:: Records
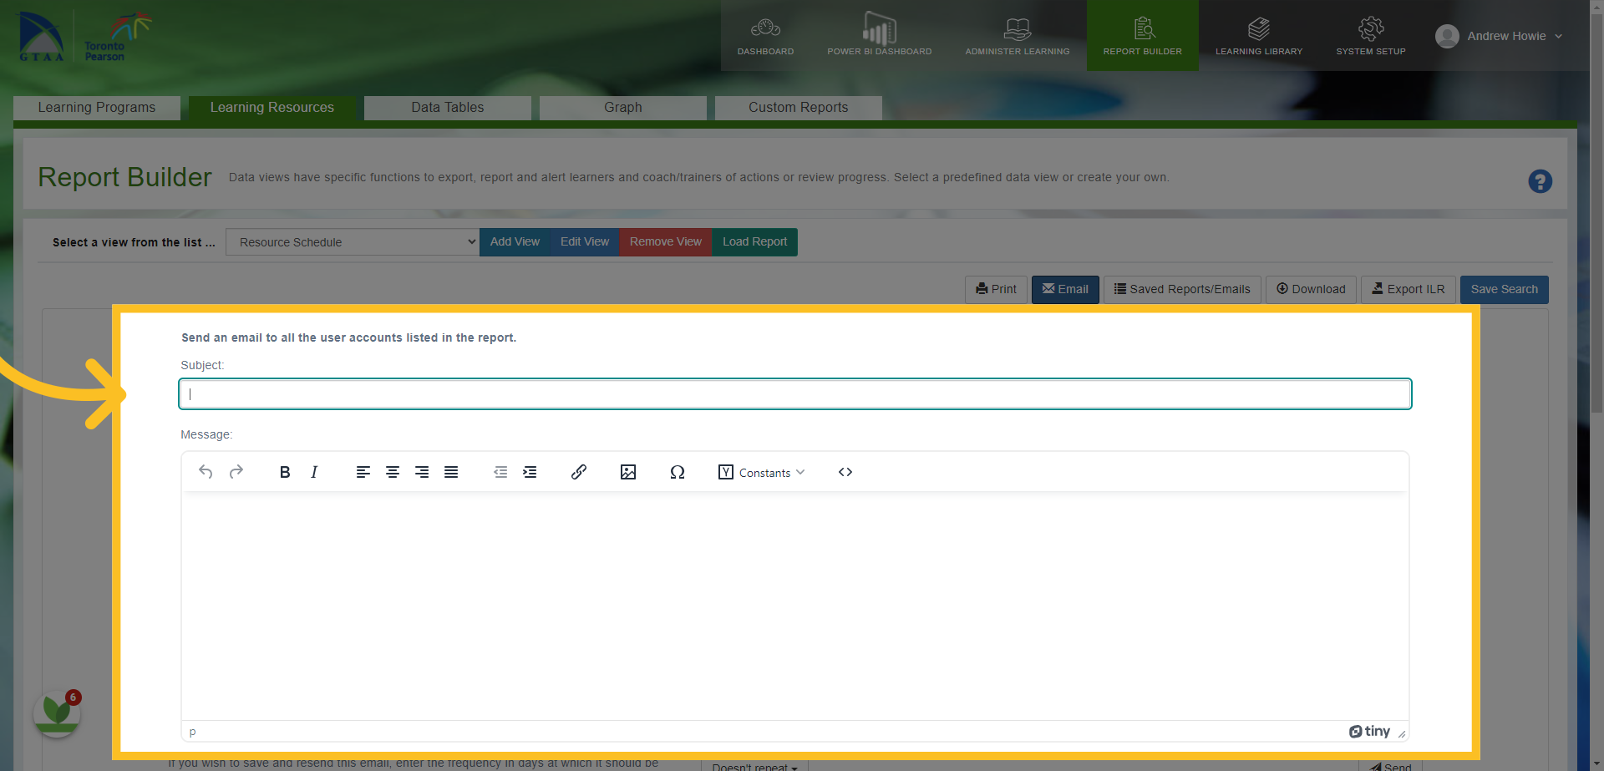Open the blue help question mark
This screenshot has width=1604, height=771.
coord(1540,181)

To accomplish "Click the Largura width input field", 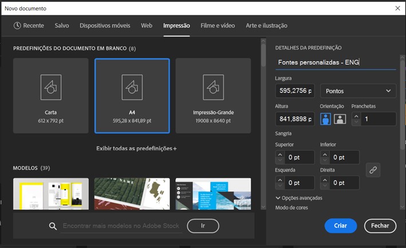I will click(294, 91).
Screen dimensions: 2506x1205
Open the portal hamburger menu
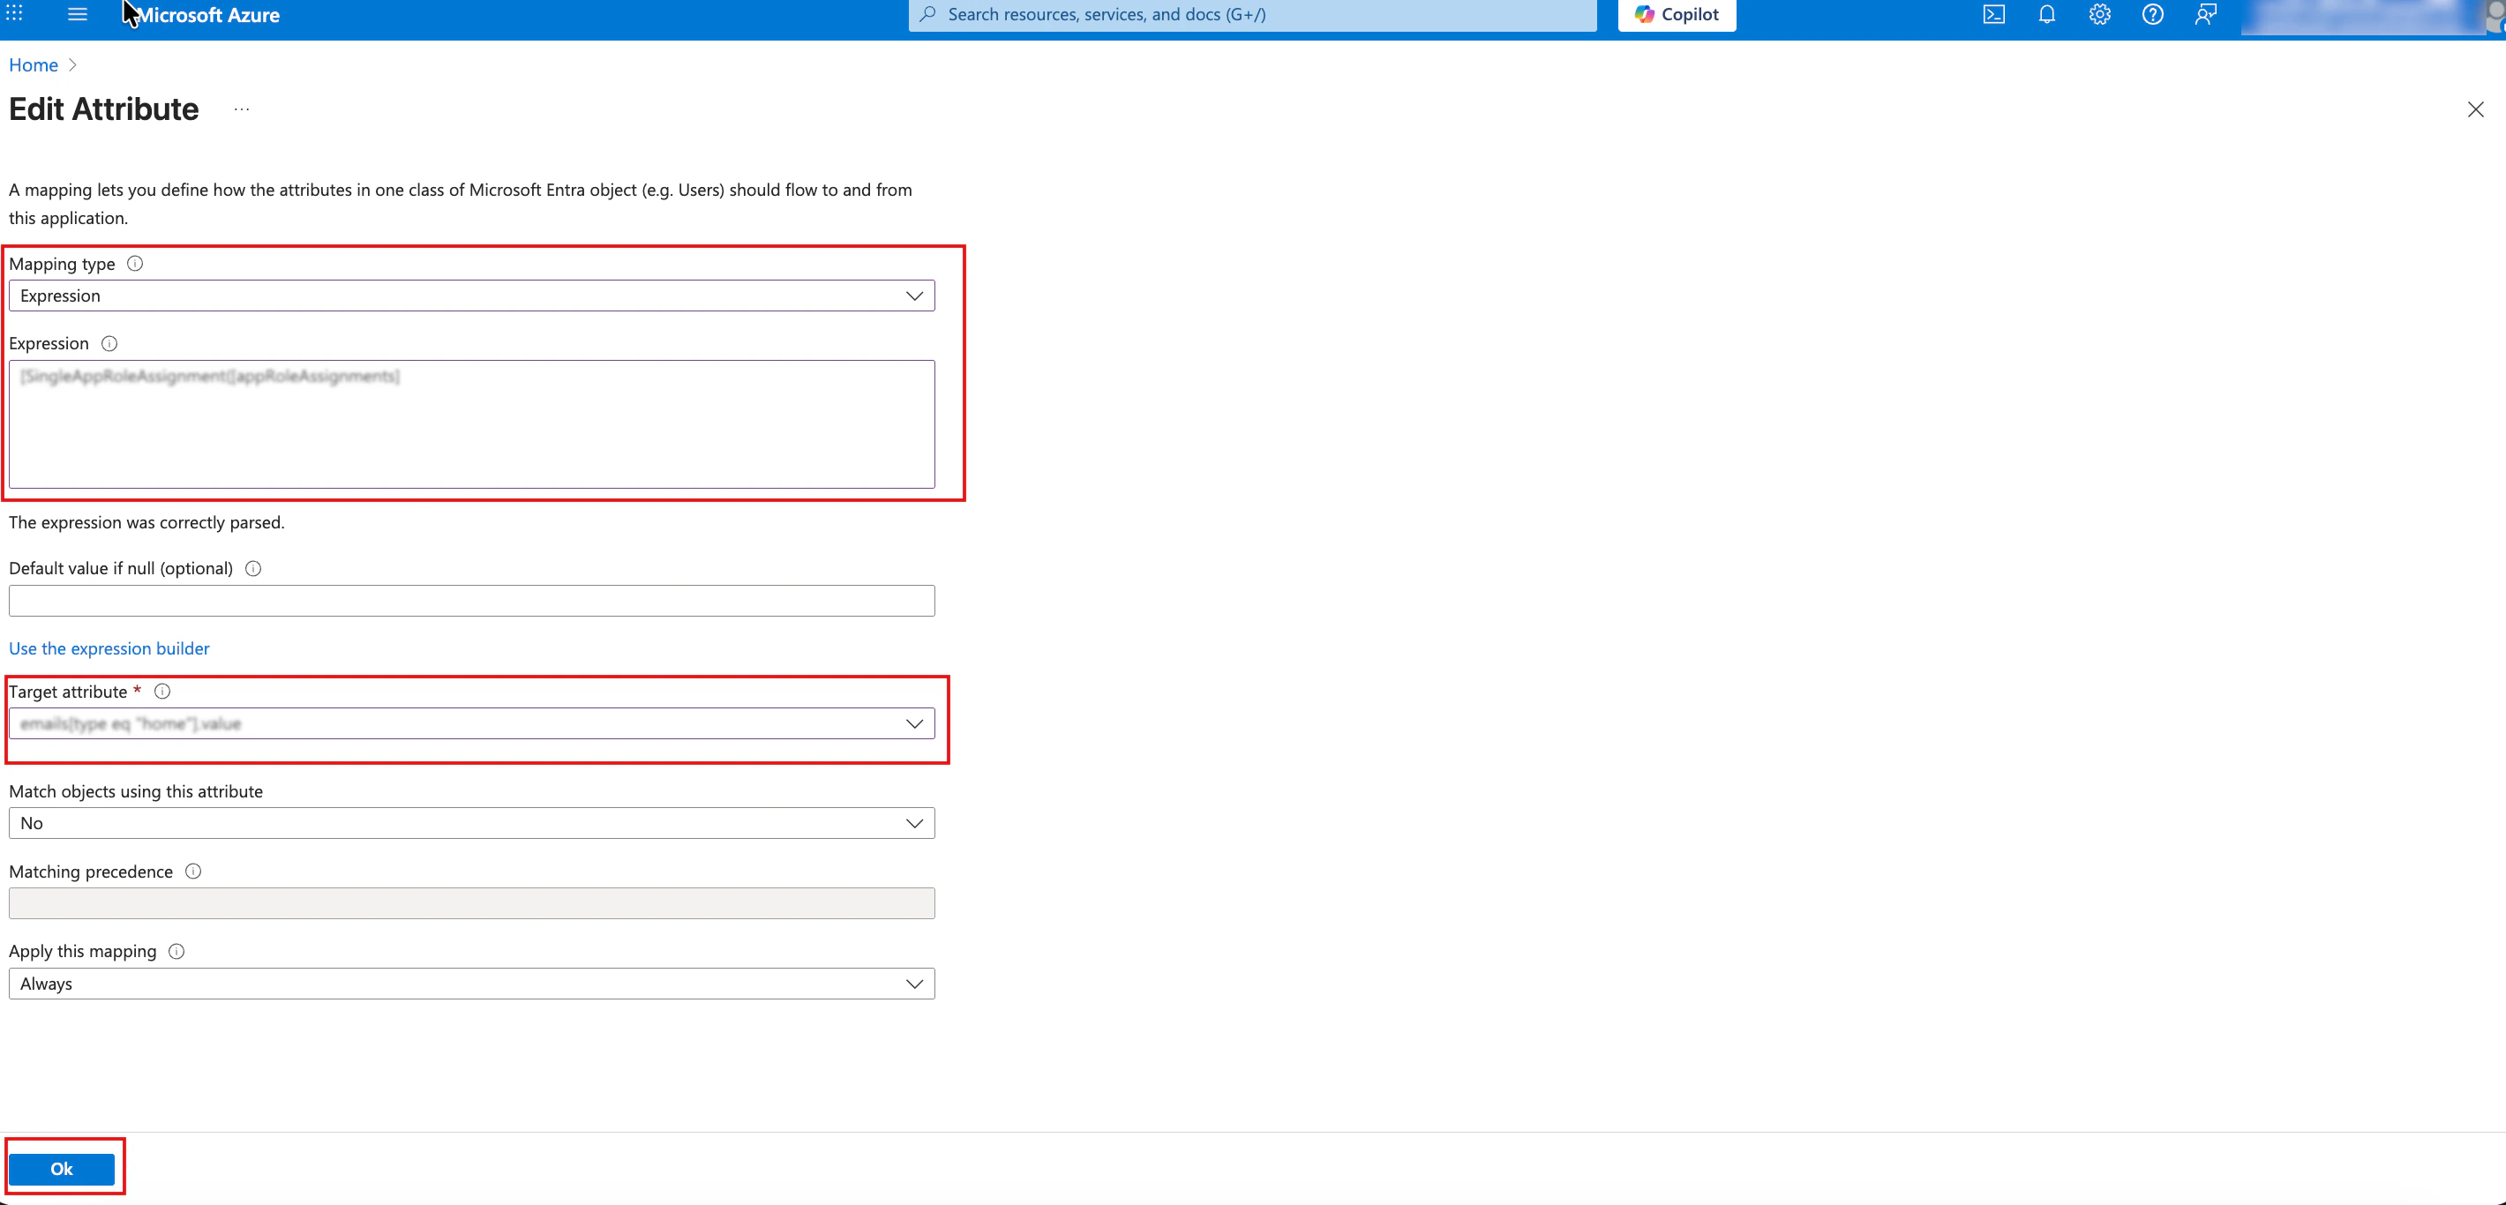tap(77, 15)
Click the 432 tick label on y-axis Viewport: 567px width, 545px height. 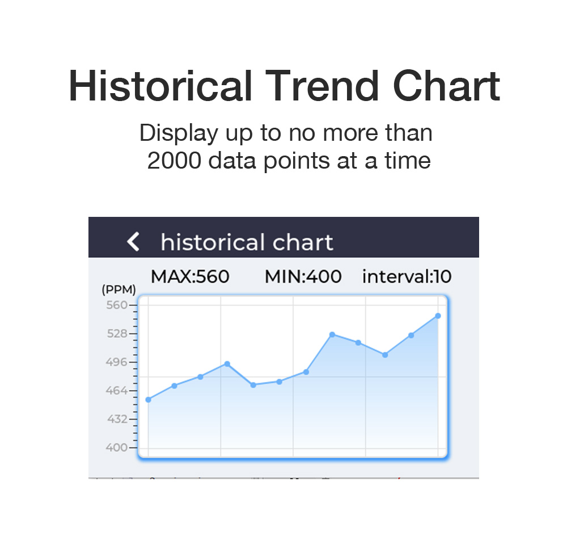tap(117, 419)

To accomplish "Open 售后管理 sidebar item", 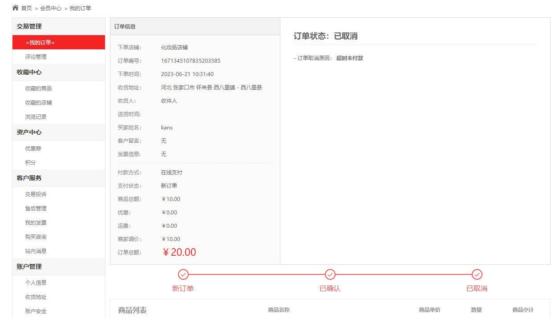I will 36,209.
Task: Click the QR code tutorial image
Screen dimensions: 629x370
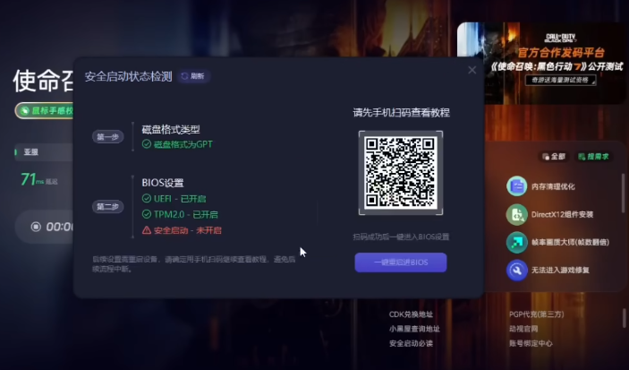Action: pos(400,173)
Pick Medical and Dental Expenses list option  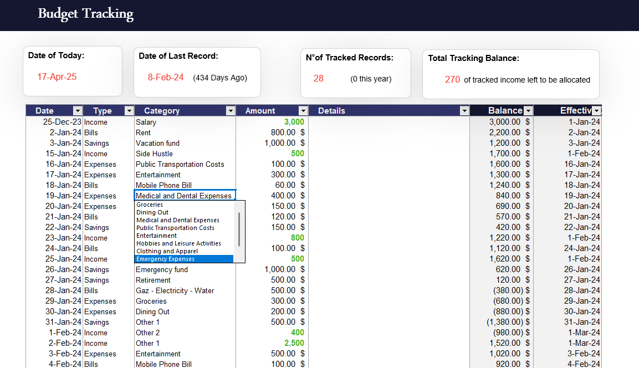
::::
Task brief:
Collect each line of the entries above that contains the string "dimensions", matching case exactly.

Full output:
Screen dimensions: 2506x1205
Screen dimensions: 629x370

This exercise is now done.